Look through the lines below; wherever the word "computer" appears, copy that line.

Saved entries

[Start of Attachment]

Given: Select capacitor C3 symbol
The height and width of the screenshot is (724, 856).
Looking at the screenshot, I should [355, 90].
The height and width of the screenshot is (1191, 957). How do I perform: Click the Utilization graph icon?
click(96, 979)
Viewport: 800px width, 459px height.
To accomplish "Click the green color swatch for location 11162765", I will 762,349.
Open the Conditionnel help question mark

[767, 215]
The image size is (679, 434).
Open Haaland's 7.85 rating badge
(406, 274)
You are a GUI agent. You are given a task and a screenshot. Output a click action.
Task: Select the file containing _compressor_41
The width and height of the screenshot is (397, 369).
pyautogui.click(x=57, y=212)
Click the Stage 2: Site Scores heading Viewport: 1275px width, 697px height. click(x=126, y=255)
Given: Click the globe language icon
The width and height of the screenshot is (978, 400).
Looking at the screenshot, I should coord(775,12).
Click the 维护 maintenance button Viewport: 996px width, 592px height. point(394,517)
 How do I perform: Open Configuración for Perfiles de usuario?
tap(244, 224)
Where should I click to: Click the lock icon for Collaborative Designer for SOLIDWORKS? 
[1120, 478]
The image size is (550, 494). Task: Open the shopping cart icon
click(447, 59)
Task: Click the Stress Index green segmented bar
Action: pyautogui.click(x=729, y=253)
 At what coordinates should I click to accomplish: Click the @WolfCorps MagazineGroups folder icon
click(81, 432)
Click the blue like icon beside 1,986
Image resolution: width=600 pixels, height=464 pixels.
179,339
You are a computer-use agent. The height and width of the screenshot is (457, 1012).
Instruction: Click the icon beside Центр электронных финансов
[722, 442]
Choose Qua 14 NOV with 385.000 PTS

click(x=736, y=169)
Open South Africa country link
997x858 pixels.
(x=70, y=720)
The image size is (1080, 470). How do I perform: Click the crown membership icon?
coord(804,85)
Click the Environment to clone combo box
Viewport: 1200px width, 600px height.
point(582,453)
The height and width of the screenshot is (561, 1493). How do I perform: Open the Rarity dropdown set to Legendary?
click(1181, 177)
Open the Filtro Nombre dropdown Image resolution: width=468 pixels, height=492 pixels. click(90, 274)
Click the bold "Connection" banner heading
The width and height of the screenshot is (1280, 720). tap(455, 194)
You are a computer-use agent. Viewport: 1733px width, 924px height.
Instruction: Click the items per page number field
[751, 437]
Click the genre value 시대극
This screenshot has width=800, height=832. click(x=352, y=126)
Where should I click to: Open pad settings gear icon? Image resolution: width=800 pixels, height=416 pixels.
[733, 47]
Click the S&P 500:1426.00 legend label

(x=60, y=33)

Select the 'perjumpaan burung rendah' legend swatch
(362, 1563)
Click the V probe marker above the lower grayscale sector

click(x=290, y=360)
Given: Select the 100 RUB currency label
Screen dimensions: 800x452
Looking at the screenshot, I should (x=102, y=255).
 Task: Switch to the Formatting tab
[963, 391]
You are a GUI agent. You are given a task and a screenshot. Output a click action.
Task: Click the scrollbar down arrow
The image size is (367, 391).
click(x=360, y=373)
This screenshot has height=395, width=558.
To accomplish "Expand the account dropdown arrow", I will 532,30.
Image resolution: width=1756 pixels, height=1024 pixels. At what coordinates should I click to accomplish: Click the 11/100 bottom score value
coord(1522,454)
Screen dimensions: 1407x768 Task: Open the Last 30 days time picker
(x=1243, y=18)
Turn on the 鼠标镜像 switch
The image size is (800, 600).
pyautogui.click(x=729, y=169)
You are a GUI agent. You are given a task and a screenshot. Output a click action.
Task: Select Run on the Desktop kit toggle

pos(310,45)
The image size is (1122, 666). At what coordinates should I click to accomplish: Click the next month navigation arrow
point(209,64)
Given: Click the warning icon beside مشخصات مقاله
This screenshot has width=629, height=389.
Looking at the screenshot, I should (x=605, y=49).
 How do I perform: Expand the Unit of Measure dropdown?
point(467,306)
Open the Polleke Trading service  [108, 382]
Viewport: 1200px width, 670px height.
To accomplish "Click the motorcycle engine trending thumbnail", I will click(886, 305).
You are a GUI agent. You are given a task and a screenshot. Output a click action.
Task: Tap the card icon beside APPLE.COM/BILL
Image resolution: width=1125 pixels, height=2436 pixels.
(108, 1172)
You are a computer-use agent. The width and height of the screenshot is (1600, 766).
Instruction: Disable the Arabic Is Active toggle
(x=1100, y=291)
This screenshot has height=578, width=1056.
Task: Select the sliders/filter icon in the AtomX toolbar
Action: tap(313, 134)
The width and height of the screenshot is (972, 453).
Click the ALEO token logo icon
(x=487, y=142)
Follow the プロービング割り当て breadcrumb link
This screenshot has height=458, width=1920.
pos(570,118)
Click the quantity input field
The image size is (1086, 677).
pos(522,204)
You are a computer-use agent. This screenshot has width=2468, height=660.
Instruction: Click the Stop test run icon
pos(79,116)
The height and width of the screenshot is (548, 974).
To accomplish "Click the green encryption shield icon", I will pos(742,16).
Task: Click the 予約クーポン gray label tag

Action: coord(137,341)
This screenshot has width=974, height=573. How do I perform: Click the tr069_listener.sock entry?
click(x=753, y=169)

[End of Attachment]

▶ Task answer
You are a computer-use agent. The height and width of the screenshot is (457, 1012).
You are a computer-use agent. Viewport: 1733px width, 924px height.
You are a computer-use agent. The width and height of the screenshot is (1600, 766).
You are a computer-use agent. This screenshot has width=2468, height=660.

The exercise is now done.